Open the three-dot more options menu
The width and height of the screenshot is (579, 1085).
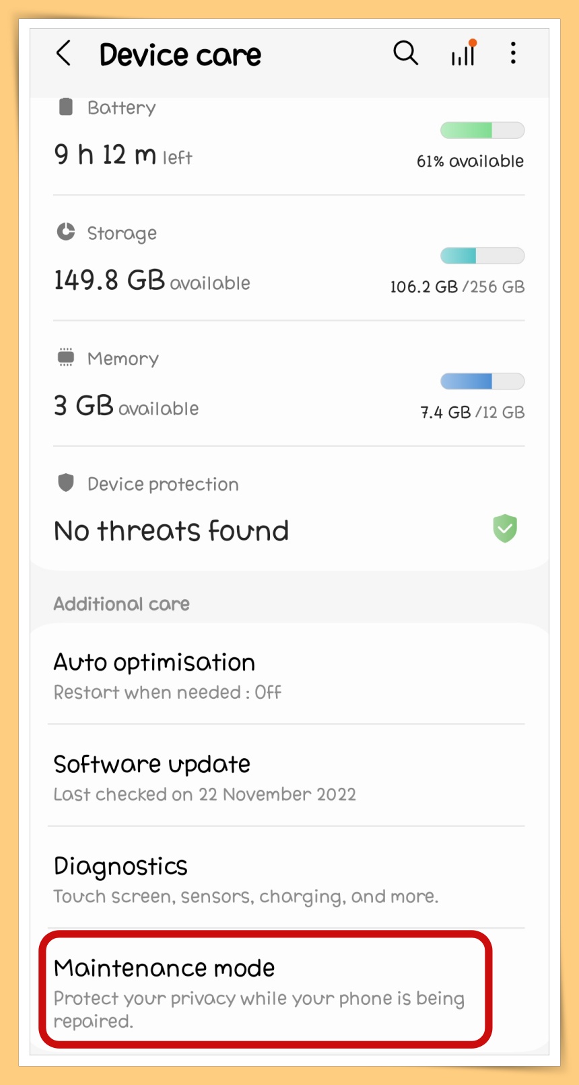click(x=513, y=53)
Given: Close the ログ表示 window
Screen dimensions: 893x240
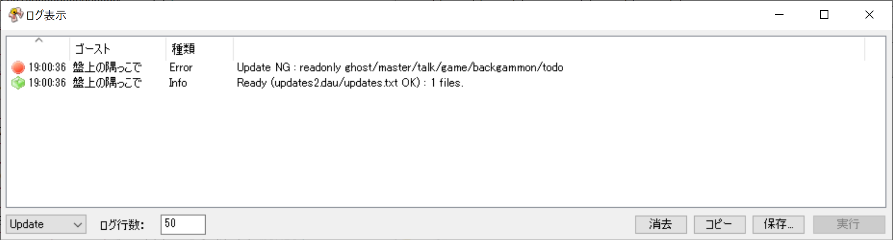Looking at the screenshot, I should [869, 15].
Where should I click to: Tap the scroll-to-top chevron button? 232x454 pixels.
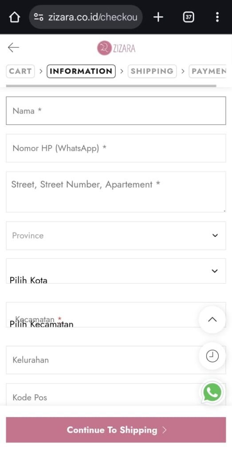212,319
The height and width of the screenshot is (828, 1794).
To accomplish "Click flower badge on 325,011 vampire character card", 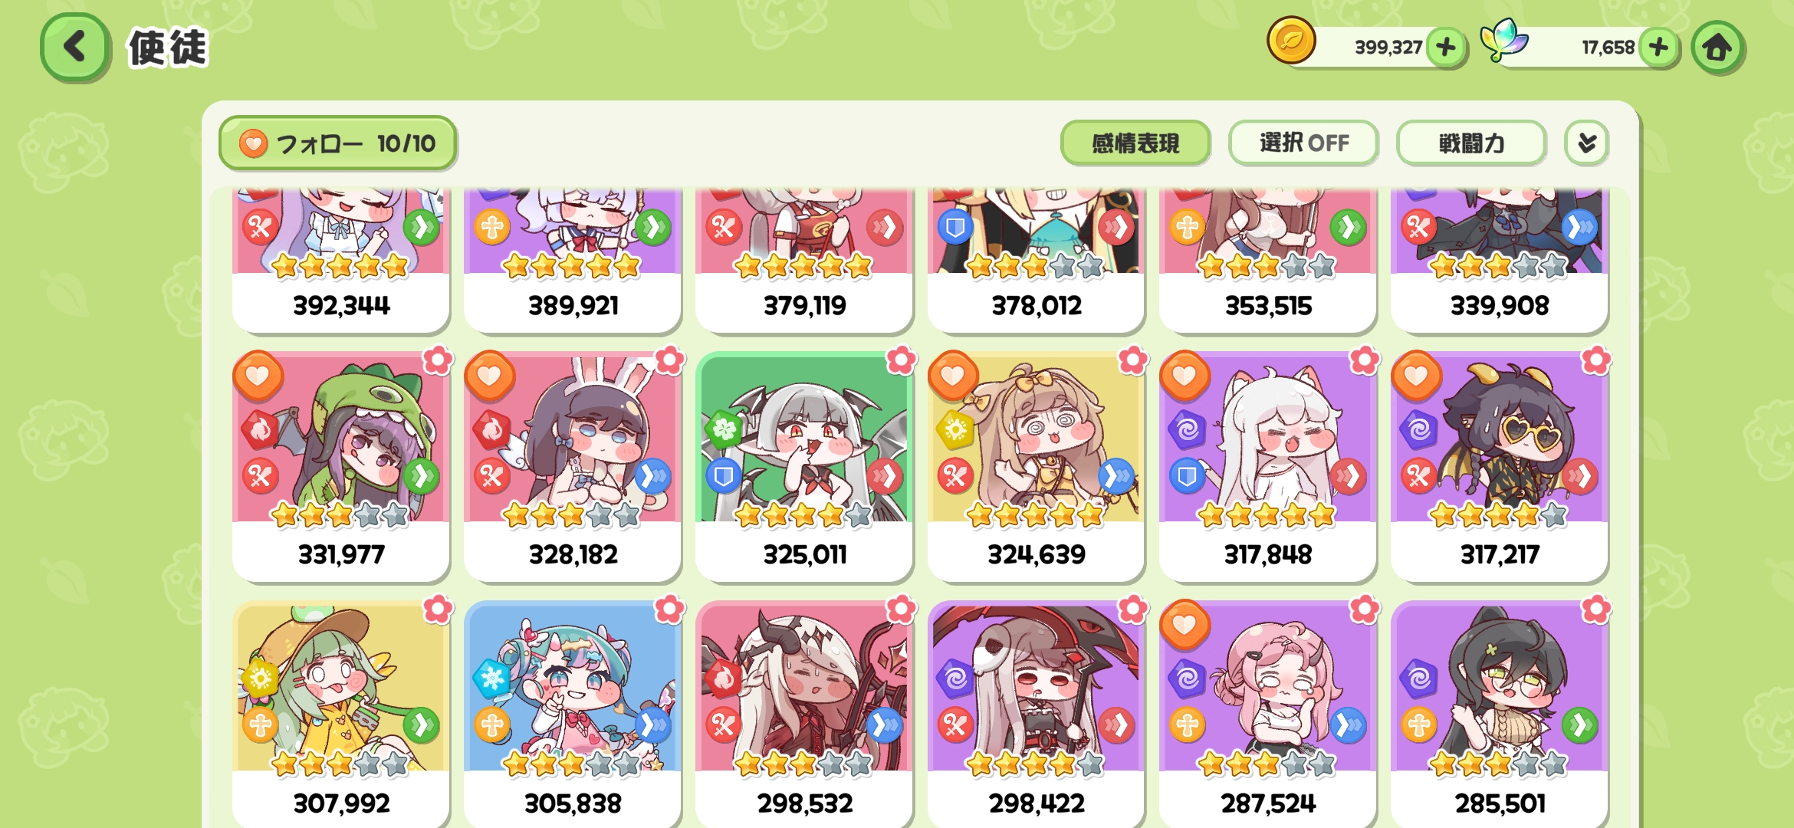I will point(901,360).
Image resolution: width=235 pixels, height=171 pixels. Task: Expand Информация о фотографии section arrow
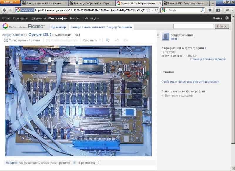[205, 48]
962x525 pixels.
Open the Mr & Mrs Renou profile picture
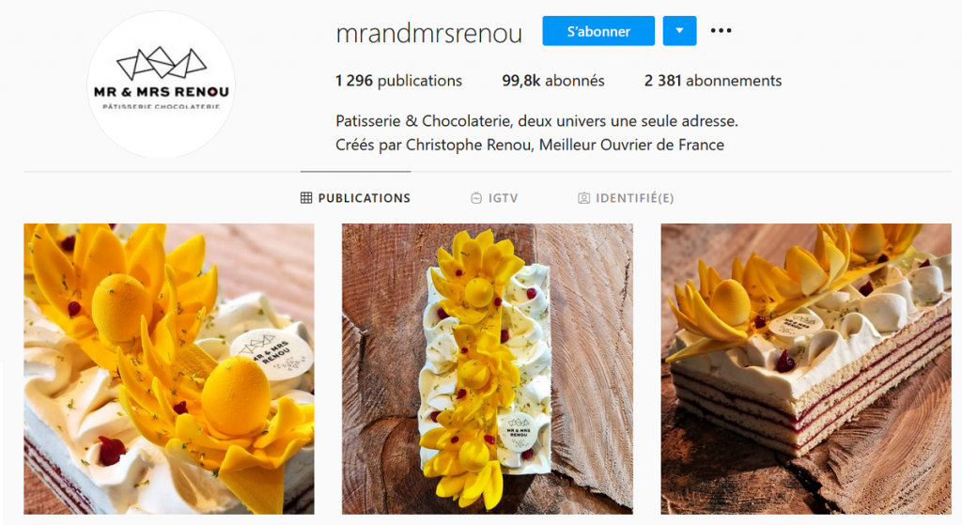click(161, 84)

================================

### WHAT NEEDS TO BE DONE
The range to transcribe runs from the line holding "962x525 pixels." through the final line of the data above; copy it exactly and exclude the pictures.

### THE COMPLETED TASK
962x525 pixels.
Open the Mr & Mrs Renou profile picture
click(161, 84)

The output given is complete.